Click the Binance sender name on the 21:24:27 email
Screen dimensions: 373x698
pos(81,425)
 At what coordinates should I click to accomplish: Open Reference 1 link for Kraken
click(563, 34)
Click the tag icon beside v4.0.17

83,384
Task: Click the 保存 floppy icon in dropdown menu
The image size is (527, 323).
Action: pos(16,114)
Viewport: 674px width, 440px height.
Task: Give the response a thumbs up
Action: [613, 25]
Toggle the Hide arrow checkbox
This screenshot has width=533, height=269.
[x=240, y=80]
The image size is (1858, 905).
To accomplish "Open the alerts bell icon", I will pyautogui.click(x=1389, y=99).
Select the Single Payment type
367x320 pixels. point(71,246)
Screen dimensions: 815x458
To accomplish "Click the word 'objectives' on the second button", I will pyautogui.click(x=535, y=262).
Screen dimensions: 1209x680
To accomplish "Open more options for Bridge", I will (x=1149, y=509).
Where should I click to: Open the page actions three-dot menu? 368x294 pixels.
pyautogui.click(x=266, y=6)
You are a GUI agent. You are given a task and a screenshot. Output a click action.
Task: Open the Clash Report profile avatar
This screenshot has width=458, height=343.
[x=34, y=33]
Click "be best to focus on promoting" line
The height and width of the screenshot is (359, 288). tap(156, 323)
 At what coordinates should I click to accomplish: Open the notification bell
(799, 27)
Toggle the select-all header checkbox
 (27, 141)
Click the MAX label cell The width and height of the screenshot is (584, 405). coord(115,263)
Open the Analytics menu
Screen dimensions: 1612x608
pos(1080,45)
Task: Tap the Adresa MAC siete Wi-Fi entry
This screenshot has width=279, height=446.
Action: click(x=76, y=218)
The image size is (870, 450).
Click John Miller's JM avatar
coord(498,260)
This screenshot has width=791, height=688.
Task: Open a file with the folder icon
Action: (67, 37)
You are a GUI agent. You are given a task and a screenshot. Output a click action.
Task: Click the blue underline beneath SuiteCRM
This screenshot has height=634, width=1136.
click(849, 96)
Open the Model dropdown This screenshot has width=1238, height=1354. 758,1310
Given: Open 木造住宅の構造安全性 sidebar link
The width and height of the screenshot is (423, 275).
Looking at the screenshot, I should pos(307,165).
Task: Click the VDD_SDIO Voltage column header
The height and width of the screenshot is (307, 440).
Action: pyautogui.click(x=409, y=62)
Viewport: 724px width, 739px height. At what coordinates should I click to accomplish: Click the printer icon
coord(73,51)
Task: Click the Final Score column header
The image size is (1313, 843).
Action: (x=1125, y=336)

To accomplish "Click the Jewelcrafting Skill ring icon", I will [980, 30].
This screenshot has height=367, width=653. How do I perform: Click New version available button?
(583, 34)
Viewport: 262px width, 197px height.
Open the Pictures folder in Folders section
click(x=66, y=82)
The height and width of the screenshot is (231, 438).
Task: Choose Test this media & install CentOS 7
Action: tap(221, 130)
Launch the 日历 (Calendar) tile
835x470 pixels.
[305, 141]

● **What is being asked**: Render every line of the items above as a JSON array of strings, with one string per line and blank lines omitted.

● **Complete output**:
[
  "Click the Binance sender name on the 21:24:27 email",
  "Screen dimensions: 373x698",
  "pos(81,425)",
  " At what coordinates should I click to accomplish: Open Reference 1 link for Kraken",
  "click(563, 34)",
  "Click the tag icon beside v4.0.17",
  "83,384",
  "Task: Click the 保存 floppy icon in dropdown menu",
  "The image size is (527, 323).",
  "Action: pos(16,114)",
  "Viewport: 674px width, 440px height.",
  "Task: Give the response a thumbs up",
  "Action: [613, 25]",
  "Toggle the Hide arrow checkbox",
  "This screenshot has width=533, height=269.",
  "[x=240, y=80]",
  "The image size is (1858, 905).",
  "To accomplish \"Open the alerts bell icon\", I will pyautogui.click(x=1389, y=99).",
  "Select the Single Payment type",
  "367x320 pixels. point(71,246)",
  "Screen dimensions: 815x458",
  "To accomplish \"Click the word 'objectives' on the second button\", I will pyautogui.click(x=535, y=262).",
  "Screen dimensions: 1209x680",
  "To accomplish \"Open more options for Bridge\", I will (x=1149, y=509).",
  "Where should I click to: Open the page actions three-dot menu? 368x294 pixels.",
  "pyautogui.click(x=266, y=6)",
  "You are a GUI agent. You are given a task and a screenshot. Output a click action.",
  "Task: Open the Clash Report profile avatar",
  "This screenshot has width=458, height=343.",
  "[x=34, y=33]",
  "Click \"be best to focus on promoting\" line",
  "The height and width of the screenshot is (359, 288). tap(156, 323)",
  " At what coordinates should I click to accomplish: Open the notification bell",
  "(799, 27)",
  "Toggle the select-all header checkbox",
  " (27, 141)",
  "Click the MAX label cell The width and height of the screenshot is (584, 405). coord(115,263)",
  "Open the Analytics menu",
  "Screen dimensions: 1612x608",
  "pos(1080,45)",
  "Task: Tap the Adresa MAC siete Wi-Fi entry",
  "This screenshot has width=279, height=446.",
  "Action: click(x=76, y=218)",
  "The image size is (870, 450).",
  "Click John Miller's JM avatar",
  "coord(498,260)",
  "This screenshot has width=791, height=688.",
  "Task: Open a file with the folder icon",
  "Action: (67, 37)",
  "You are a GUI agent. You are given a task and a screenshot. Output a click action.",
  "Task: Click the blue underline beneath SuiteCRM",
  "This screenshot has height=634, width=1136.",
  "click(849, 96)",
  "Open the Model dropdown This screenshot has width=1238, height=1354. 758,1310",
  "Given: Open 木造住宅の構造安全性 sidebar link",
  "The width and height of the screenshot is (423, 275).",
  "Looking at the screenshot, I should pos(307,165).",
  "Task: Click the VDD_SDIO Voltage column header",
  "The height and width of the screenshot is (307, 440).",
  "Action: pyautogui.click(x=409, y=62)",
  "Viewport: 724px width, 739px height. At what coordinates should I click to accomplish: Click the printer icon",
  "coord(73,51)",
  "Task: Click the Final Score column header",
  "The image size is (1313, 843).",
  "Action: (x=1125, y=336)",
  "To accomplish \"Click the Jewelcrafting Skill ring icon\", I will [980, 30].",
  "This screenshot has height=367, width=653. How do I perform: Click New version available button?",
  "(583, 34)",
  "Viewport: 262px width, 197px height.",
  "Open the Pictures folder in Folders section",
  "click(x=66, y=82)",
  "The height and width of the screenshot is (231, 438).",
  "Task: Choose Test this media & install CentOS 7",
  "Action: tap(221, 130)",
  "Launch the 日历 (Calendar) tile",
  "835x470 pixels.",
  "[305, 141]"
]